WORK INSTRUCTIONS:
1) Summarize the allotment post in two sentences.
2) Resume the allotment post after its final sentence.

TEXT SHOWN:
+++++

A whir and a whirl. Life is a rush; fabulously busy weekends spent with friends, late nights out watching incredible street dance-theatre, evenings in the pub cheering on your team at football – and dealing with the let-down, 8 year old birthday parties, 50 years old birthday parties, volunteering in the allotment shop, committee meetings, allotment maintenance. I think I’ll stop there I’m tired just looking at the list let alone partaking in it!
Plenty to celebrate but I need a few gaps, some pauses in amongst it all to re-group and re-gather my senses. All too brief and spare moments are spent on the allotment, planting, tieing in, staking, weeding, watering, mowing, manuring ground.
The rush that is summer planting is nearly over, a brief lull before the sowing and planting of winter salads, carrots, radish and greens..
The spring and early summer have been cold and wet. A strange time. The plants normally in the ground and thriving are shivering in the wind – beans and courgettes are yellow from being too cool. I’ve pretty much given up on the sweetcorn this year, such poor germination and now time is running out in terms of it growing and ripening. Repeated sowings of carrot seeds was needed as the cool weather proved too much for them.
Adaptable is the name of the game. I have to accept what life throws at me or rather what nature throws at the allotment – whether it is salty sea storms, hot humid days or chilly nights and adapt. I need a plan b, c or d to deal with it all. And you know what plan d is don’t you? Yes, it’s the one where I shrug my shoulders and say, oh well next year….. at least the ….. is doing well…….
The pleasure that is the allotment is always there. Positives are all around with peas moving from flowers to pods with teeny teeny peas inside, I just munch the whole sugary-sweet pod when I’m working; the greens, chards, beetroot, radish and fennel are all putting weight on. The flowers are coming into their own – lots of self-seeded nasturtiums, poppies, marigolds, lavender, love in a mist, cosmos and sweet peas to please me and to tempt the buzzies.
I’m picking bunches of radishes – perfect as a snack or added to noodles or fried rice, parathas (stuffed flatbreads), salads and sandwiches. The punch of homegrown radish is formidable in comparison to its shop bought cousins.

+++++

DATA SECTION:

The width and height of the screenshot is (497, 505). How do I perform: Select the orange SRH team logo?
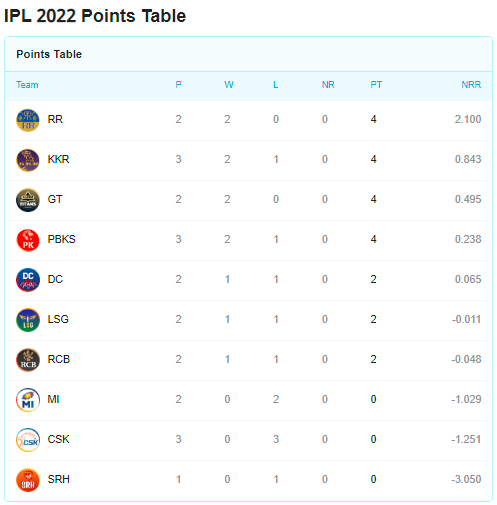(x=28, y=480)
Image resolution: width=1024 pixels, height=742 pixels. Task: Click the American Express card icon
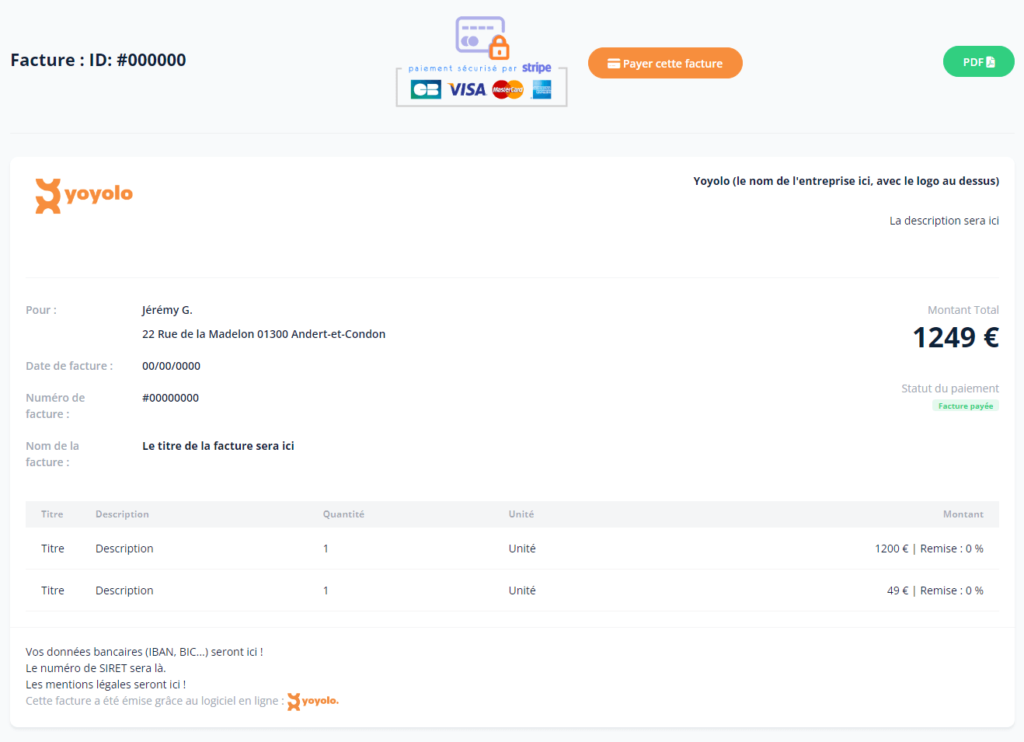[x=542, y=89]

+++++

RESULTS OF THE EXERCISE:
1) The writer describes a very busy life and says the few spare moments go to allotment work, while a cold, wet spring and early summer have left beans and courgettes yellow, ruined the sweetcorn, and forced repeated sowings of carrots. Accepting that adaptability is essential, the writer still finds pleasure in the plot, with peas forming pods, greens and roots growing, flowers blooming, and bunches of radishes being picked.

2)
The salads are fattening up in the cool wet weather, soon we’ll be picking fresh leaves to have with the homemade chive vinegar. And the beetroot isn’t too far behind with their glossy leaves of reds and yellowy-green shimmering and shining in the sunlight; I’ve used them as border and edging plants – I try to make the plot look as pleasing to the eye as I can.
There is a lull in the strawberry picking, I have some later varieties planted – the plan is to keep us in strawberries for as longs as is possible. Well that’s the plan…. The currants, oh they are sweet and tart at the same time, but more about those in another post. And I spied raspberries the other day, a little while yet but they are there!
For now I’ll just leave you with some show and tell photos of the allotment. Warts and all. No matter how tidy I try and keep it looking it’s essentially a practical working place, bags of compost, water butts, buckets and trugs, cardboard for weed suppressant, bags of weeds composting slowly in the sun, straw covered ground and paths, grass clippings and shredded paper as mulches, plastic bottles on the end of canes as markers rattling in the wind; it’s all here – including the broken arch that finally came apart in a recent storm. I plan to replace them with hazel stakes, they will stand up to the salty sea air that corrodes almost anything that is in its path.
Happy gardening folks!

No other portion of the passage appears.